• [Exercise objective]:
Convert every line of the data below into a JSON list of strings, one string per line, skipping blank lines. Leave the pictures out.

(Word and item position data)
━━━━━━━━━━━━━━━━━━━━━━━━━━━━━━

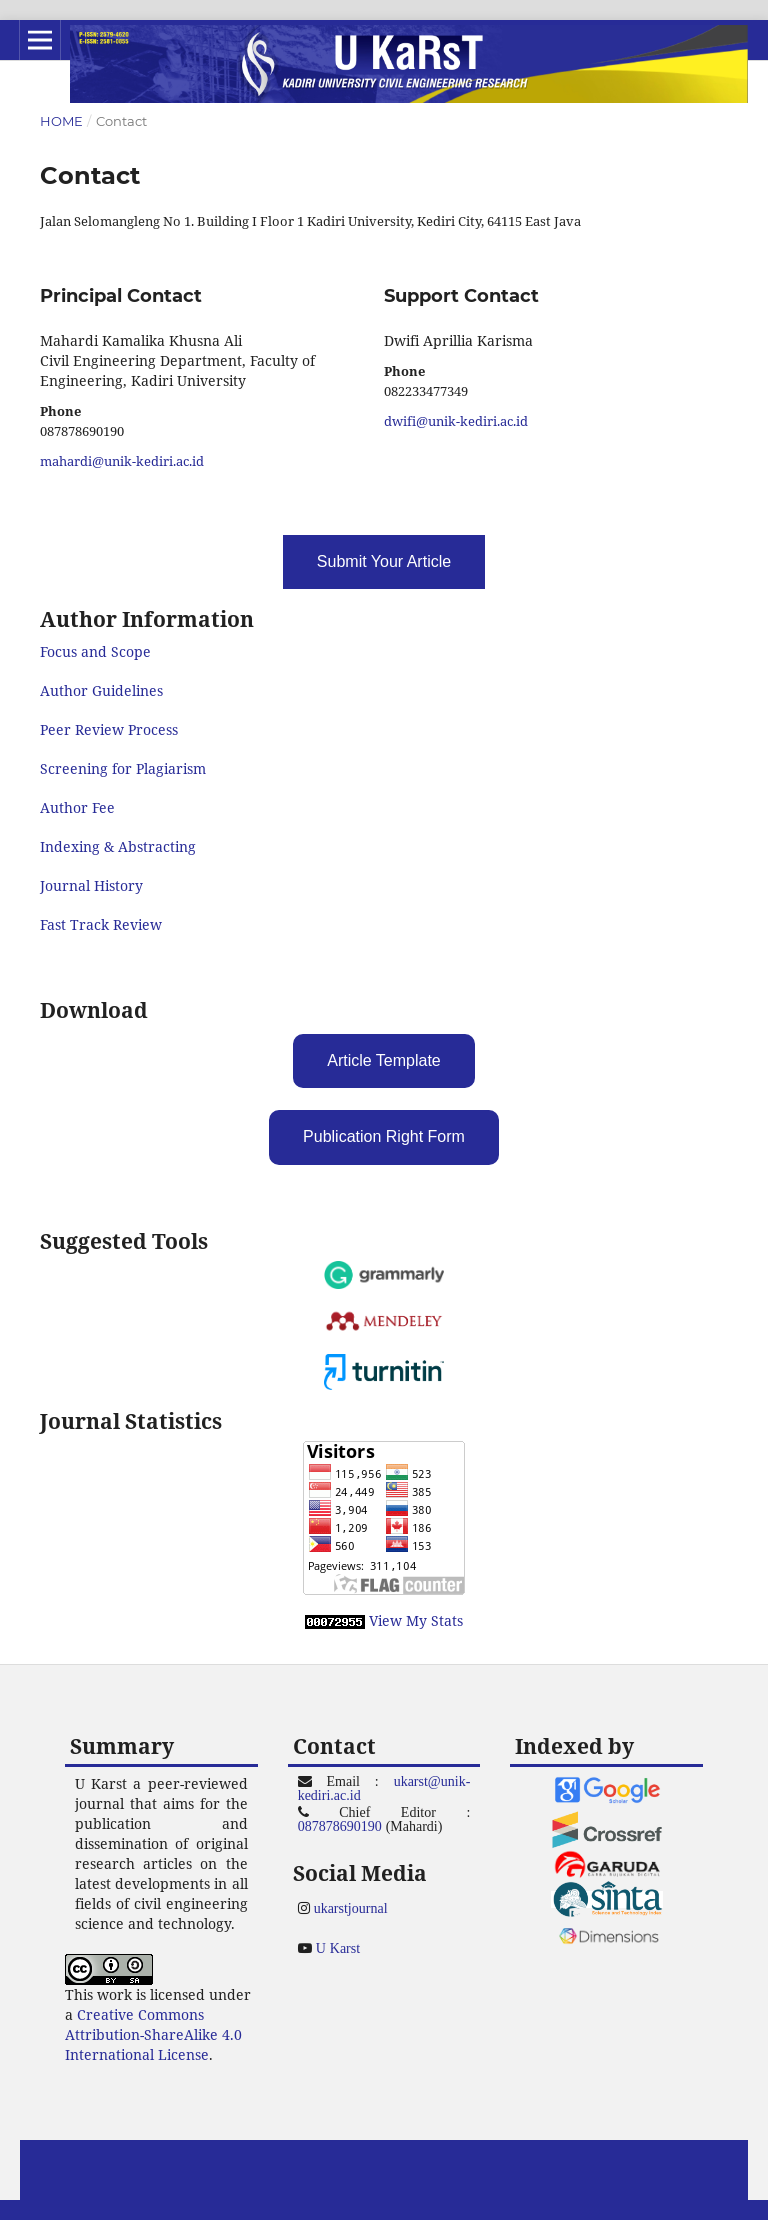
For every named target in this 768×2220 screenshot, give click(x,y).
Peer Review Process (109, 729)
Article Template (384, 1060)
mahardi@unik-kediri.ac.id (122, 461)
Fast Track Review (101, 924)
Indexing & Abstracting (118, 846)
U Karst (338, 1948)
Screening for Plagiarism (123, 768)
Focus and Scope (95, 651)
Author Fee (77, 807)
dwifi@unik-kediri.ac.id (456, 421)
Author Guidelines (101, 690)
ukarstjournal (351, 1908)
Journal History (91, 885)
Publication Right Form (384, 1136)
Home (61, 121)
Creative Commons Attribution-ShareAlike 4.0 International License (153, 2034)
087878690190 (340, 1826)
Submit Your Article (384, 561)
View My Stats (416, 1620)
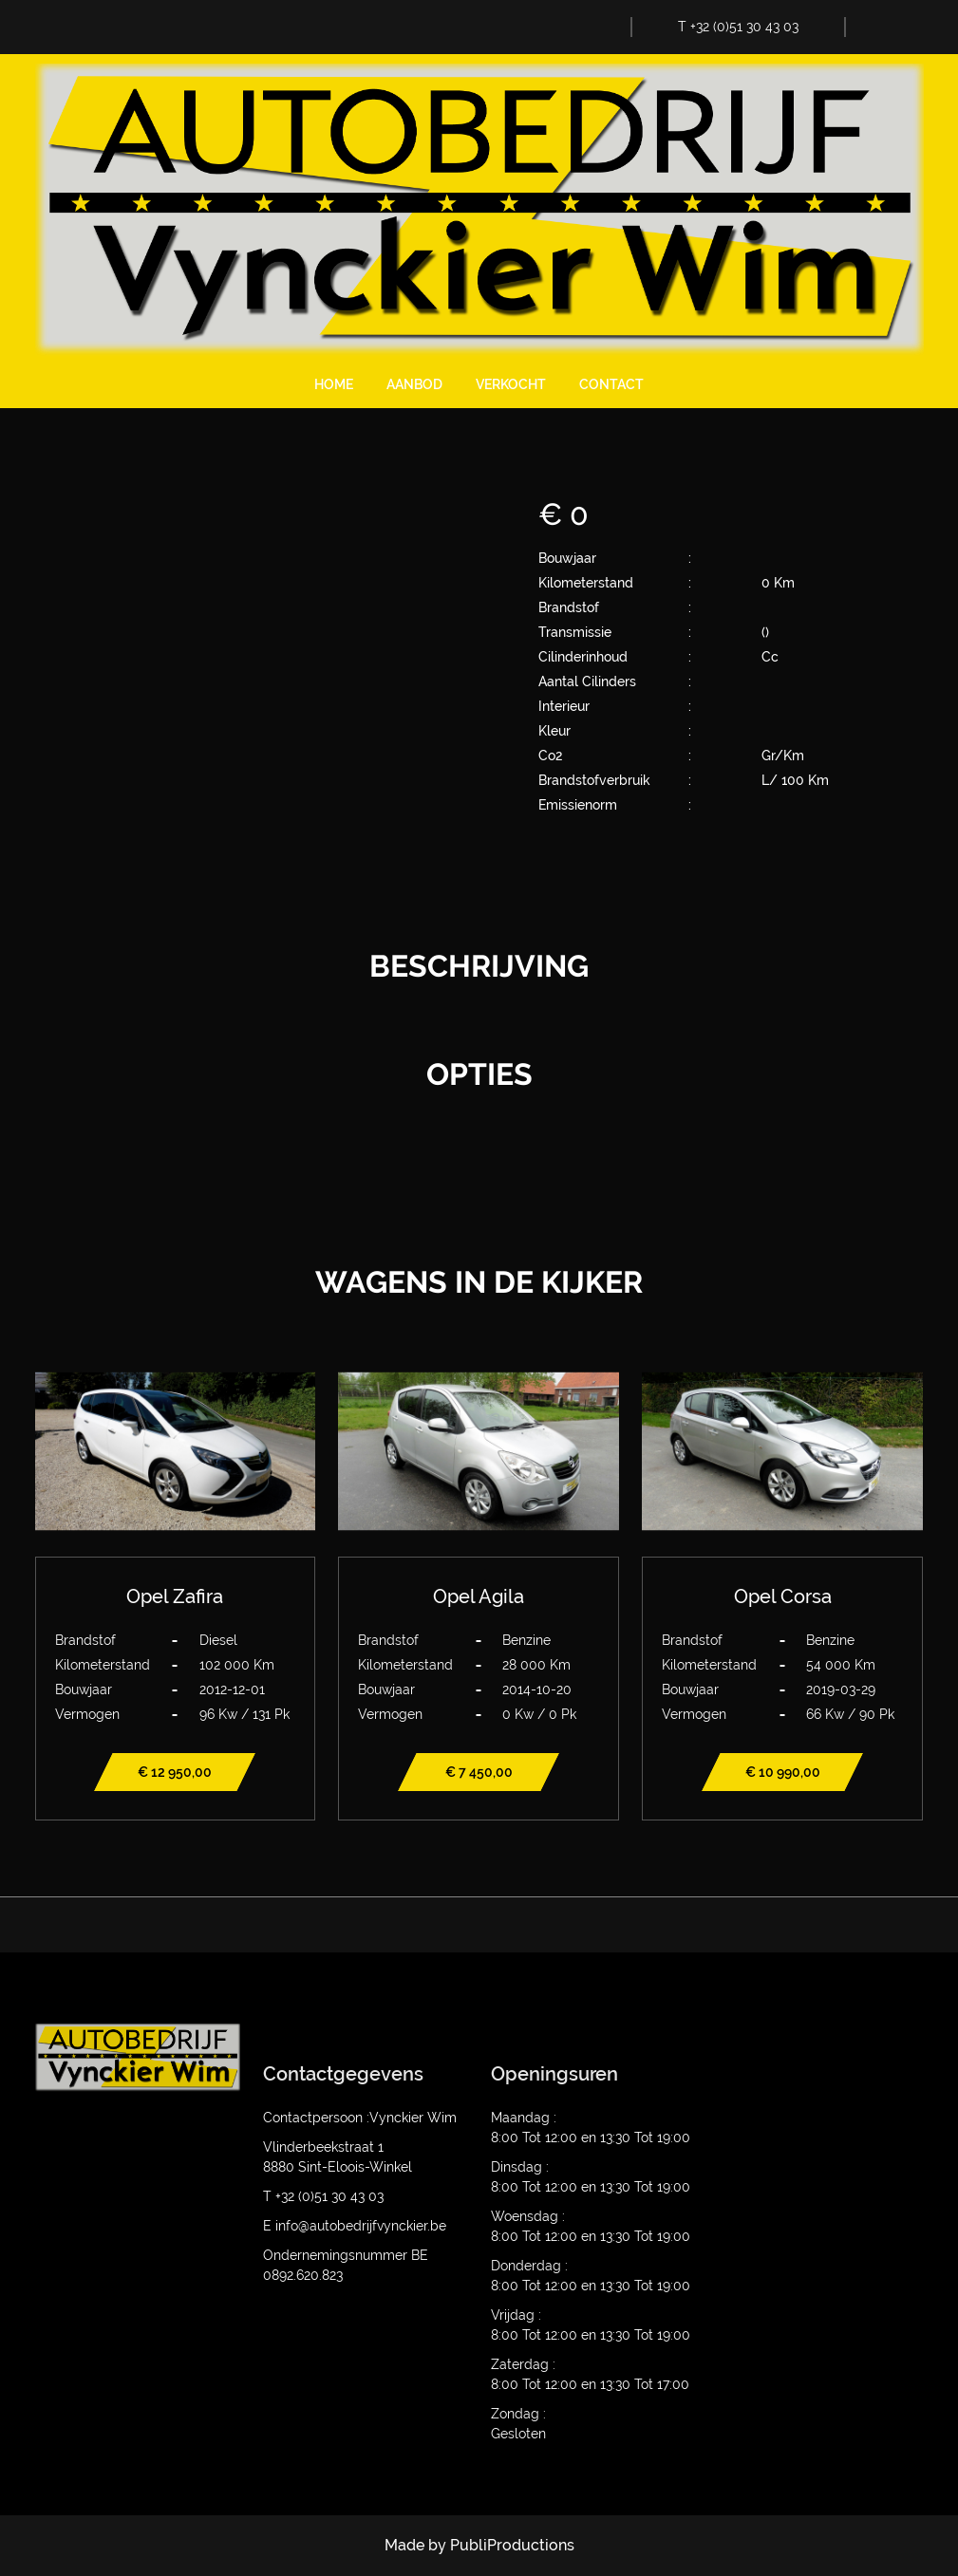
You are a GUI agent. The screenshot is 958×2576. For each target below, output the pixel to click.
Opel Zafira (174, 1596)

━━━━━━━━━━━━━━━━━━━━━━━━━━━━━━

• [Complete answer]:
[
  "For every named target in this 768×2220 screenshot, give click(x,y).",
  "Peer Review Process (109, 729)",
  "Article Template (384, 1060)",
  "mahardi@unik-kediri.ac.id (122, 461)",
  "Fast Track Review (101, 924)",
  "Indexing & Abstracting (118, 846)",
  "U Karst (338, 1948)",
  "Screening for Plagiarism (123, 768)",
  "Focus and Scope (95, 651)",
  "Author Fee (77, 807)",
  "dwifi@unik-kediri.ac.id (456, 421)",
  "Author Guidelines (101, 690)",
  "ukarstjournal (351, 1908)",
  "Journal History (91, 885)",
  "Publication Right Form (384, 1136)",
  "Home (61, 121)",
  "Creative Commons Attribution-ShareAlike 4.0 International License (153, 2034)",
  "087878690190 (340, 1826)",
  "Submit Your Article (384, 561)",
  "View My Stats (416, 1620)",
  "You are a GUI agent. The screenshot is 958×2576. For each target below, output the pixel to click.",
  "Opel Zafira (174, 1596)"
]